Trecho

Aline Mara Guimarães Muniz
Mãe do Cauã
"Quando aprovaram aqui, nós entramos com uma ação na Justiça pleiteando para o Cauã. Nossa expectativa era de que ele recebesse quando completasse 2 anos. Desde então, foram quase dois anos de luta judicial entre muitas idas e vindas. Obtivemos uma sentença favorável após uma perícia, mas a União recorreu. O processo ficou um ano no Tribunal Regional Federal da 2ª Região sem qualquer resposta definitiva, e finalmente a gente conseguiu uma decisão favorável do STF, via reclamação constitucional, através da ministra Rosa Weber"
Todos os aspectos que envolvem a AME são complexos e caros. O Spinraza, citado por Aline, também obtido via decisão judicial, tem um custo de aproximadamente R$ 400 mil a dose. Não fosse a sentença, apenas com a medicação fornecida pelo SUS, a família teria ultrapassado o valor de R$ 4 milhões com o medicamento - Cauã já foi submetido a mais de 10 aplicações da terapia.
Além dos remédios, o garotinho precisa de uma estrutura de home care (atendimento domiciliar) digna dos melhores hospitais. Ela é determinante para o monitoramento e sobrevivência dele. O menino ainda tem uma equipe diária de fisioterapeutas, fonoaudiólogo e outros profissionais que também são fundamentais para o desenvolvimento dele.

Dados de origem
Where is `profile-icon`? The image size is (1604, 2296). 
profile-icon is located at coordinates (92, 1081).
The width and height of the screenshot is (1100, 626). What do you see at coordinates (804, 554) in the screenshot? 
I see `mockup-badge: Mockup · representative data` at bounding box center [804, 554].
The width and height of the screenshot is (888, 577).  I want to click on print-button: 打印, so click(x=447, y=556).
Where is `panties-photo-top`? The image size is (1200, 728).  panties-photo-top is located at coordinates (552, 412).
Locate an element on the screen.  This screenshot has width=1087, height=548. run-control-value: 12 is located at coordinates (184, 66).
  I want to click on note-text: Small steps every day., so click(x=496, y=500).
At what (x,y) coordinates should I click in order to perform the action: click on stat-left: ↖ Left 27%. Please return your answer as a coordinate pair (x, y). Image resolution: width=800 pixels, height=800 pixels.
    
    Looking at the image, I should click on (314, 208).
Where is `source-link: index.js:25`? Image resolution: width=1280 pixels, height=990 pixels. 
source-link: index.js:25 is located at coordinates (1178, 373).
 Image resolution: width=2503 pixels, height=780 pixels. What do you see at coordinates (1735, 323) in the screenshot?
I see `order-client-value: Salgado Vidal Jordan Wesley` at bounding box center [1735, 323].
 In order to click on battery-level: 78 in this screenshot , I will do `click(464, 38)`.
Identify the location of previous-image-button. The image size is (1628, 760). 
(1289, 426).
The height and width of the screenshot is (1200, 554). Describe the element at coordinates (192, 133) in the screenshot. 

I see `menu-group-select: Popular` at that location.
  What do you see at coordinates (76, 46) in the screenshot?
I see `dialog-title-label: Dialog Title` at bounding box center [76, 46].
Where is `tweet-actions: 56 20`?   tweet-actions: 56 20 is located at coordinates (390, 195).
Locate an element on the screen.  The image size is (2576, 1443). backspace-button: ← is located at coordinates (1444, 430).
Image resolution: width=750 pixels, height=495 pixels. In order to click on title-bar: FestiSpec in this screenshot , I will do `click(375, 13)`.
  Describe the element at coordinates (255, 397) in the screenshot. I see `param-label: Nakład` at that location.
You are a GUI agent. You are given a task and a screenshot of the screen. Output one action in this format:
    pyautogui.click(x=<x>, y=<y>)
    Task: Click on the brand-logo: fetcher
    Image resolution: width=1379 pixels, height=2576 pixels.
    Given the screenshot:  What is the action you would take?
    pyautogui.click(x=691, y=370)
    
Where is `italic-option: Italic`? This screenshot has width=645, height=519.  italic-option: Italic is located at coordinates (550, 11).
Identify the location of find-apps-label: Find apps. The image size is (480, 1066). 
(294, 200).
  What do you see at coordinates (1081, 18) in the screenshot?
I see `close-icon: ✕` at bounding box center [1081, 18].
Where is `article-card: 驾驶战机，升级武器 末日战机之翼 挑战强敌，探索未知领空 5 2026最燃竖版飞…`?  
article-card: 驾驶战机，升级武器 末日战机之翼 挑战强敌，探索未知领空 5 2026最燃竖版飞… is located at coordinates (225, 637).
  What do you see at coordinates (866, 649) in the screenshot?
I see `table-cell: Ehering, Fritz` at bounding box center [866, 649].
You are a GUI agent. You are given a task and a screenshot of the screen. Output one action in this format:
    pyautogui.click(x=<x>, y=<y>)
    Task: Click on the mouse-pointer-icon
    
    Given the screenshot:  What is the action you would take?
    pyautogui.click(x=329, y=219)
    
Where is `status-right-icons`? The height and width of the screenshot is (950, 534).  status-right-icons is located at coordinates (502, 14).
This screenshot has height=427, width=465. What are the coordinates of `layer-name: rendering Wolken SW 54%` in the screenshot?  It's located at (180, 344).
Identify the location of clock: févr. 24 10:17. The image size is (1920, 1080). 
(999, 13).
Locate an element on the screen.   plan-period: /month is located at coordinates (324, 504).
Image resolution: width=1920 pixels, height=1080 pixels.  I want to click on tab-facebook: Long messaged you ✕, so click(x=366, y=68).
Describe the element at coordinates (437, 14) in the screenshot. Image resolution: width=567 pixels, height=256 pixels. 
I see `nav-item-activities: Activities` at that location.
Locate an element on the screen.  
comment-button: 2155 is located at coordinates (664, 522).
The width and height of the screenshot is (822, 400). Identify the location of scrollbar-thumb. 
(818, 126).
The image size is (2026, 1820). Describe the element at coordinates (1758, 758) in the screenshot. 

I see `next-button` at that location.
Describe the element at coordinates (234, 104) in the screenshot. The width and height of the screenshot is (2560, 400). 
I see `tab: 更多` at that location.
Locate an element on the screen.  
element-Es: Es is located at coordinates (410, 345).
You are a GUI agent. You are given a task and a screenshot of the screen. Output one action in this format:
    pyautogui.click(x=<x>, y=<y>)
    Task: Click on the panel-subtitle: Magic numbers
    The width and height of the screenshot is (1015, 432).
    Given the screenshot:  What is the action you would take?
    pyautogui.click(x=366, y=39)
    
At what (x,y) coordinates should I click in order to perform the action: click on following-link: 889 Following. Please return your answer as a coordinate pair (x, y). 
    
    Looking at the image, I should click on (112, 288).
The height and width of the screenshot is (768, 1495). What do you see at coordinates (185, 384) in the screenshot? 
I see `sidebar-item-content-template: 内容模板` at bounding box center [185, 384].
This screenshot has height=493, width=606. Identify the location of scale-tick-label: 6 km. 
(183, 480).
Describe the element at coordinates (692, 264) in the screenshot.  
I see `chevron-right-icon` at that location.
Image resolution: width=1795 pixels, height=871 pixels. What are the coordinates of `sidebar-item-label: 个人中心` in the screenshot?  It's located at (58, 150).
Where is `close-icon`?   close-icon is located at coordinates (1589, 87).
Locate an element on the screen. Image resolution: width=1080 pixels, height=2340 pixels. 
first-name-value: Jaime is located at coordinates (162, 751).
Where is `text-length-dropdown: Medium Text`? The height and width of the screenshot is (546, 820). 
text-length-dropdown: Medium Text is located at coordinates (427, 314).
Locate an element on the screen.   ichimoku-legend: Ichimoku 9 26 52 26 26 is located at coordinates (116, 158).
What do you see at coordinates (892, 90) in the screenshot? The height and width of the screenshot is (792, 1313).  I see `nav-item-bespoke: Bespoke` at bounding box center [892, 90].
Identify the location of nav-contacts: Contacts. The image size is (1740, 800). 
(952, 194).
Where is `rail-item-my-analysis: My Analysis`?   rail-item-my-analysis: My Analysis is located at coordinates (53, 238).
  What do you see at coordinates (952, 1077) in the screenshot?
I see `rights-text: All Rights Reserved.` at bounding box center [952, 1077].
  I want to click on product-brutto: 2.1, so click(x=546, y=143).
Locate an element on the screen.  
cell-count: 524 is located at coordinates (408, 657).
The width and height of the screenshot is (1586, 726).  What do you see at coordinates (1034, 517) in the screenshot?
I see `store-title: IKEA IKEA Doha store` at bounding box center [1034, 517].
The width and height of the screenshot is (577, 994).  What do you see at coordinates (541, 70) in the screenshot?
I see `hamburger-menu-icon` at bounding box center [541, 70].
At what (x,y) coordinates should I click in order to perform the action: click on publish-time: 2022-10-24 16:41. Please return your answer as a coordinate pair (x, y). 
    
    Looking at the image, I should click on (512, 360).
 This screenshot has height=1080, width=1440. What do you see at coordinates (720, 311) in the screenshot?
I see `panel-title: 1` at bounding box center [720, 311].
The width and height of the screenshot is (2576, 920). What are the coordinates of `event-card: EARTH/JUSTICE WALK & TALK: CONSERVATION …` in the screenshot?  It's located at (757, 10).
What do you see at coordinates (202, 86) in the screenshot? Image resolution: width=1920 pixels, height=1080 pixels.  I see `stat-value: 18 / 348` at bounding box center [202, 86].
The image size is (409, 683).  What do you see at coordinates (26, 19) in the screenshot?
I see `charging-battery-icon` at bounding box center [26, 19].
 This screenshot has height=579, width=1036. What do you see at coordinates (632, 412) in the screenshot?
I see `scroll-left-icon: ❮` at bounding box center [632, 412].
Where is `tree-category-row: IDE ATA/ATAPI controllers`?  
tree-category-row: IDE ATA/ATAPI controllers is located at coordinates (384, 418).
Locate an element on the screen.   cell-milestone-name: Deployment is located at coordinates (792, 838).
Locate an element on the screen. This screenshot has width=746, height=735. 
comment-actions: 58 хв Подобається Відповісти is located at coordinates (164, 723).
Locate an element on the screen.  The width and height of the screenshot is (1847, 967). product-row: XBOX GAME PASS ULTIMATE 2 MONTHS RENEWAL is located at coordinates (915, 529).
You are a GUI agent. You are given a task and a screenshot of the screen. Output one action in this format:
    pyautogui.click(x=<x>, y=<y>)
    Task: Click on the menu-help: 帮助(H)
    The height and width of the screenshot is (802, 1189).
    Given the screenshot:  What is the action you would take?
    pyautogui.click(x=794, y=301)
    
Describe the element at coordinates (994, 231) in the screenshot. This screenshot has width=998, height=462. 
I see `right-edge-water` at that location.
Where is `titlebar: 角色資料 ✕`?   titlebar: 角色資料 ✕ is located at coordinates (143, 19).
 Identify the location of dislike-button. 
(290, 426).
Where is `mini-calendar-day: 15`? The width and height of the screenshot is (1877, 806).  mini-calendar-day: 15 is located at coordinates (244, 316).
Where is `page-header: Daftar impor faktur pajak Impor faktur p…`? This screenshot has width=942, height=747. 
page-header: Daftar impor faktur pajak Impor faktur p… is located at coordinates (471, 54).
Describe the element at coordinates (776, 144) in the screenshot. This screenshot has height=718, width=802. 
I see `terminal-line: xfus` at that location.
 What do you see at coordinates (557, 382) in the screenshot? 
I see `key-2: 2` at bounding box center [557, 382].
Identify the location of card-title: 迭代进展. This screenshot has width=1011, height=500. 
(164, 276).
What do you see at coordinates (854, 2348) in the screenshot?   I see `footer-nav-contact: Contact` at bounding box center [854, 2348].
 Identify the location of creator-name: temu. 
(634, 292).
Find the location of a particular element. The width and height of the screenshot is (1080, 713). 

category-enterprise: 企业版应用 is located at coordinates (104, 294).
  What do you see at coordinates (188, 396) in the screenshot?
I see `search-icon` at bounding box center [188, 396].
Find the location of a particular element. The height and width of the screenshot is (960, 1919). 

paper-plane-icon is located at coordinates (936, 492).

Tarefa A
Reproduza palavra por palavra tudo o que vai de "Todos os aspectos" até "aplicações da terapia." no trecho sobre o tratamento do Cauã.
Tarefa B
Por favor, retome o trecho sobre o tratamento do Cauã a partir do ponto em que ele termina.

Resposta da tarefa A
Todos os aspectos que envolvem a AME são complexos e caros. O Spinraza, citado por Aline, também obtido via decisão judicial, tem um custo de aproximadamente R$ 400 mil a dose. Não fosse a sentença, apenas com a medicação fornecida pelo SUS, a família teria ultrapassado o valor de R$ 4 milhões com o medicamento - Cauã já foi submetido a mais de 10 aplicações da terapia.

Resposta da tarefa B
"A fisioterapia tem um papel de suma importância, na verdade, ela é tão importante como qualquer medicação ou até mais. É um trabalho diário de estimulação motora e proteção da parte respiratória. São três horas diárias de fisio, sendo duas pela manhã e outra à noite. Ele também faz fono, musicoterapia, TO (terapia ocupacional) e outras terapias com menor frequência. Não há exceção de final de semana e feriados. Mas é claro que, para ele poder ter uma vida de criança, relativizamos um pouco e diminuímos a fisioterapia aos finais de semana. Só que ela é inegociável", narra Aline.
PREPARAÇÃO E MELHORIAS
Por conta da expectativa para receber o Zolgensma, Cauã precisa de um monitoramento constante do peso. No procedimento aprovado pela Anvisa, a pesagem máxima permitida pela agência reguladora para que uma criança receba o fármaco é de 13,5 quilos, sendo que atualmente o menino é mantido próximo dos 11,7 kg. Na bula europeia do medicamento, o peso é de 21 kg, mas no caso do capixabinha, o procedimento adotado é o padrão brasileiro - alguns no Brasil foram pelo padrão europeu.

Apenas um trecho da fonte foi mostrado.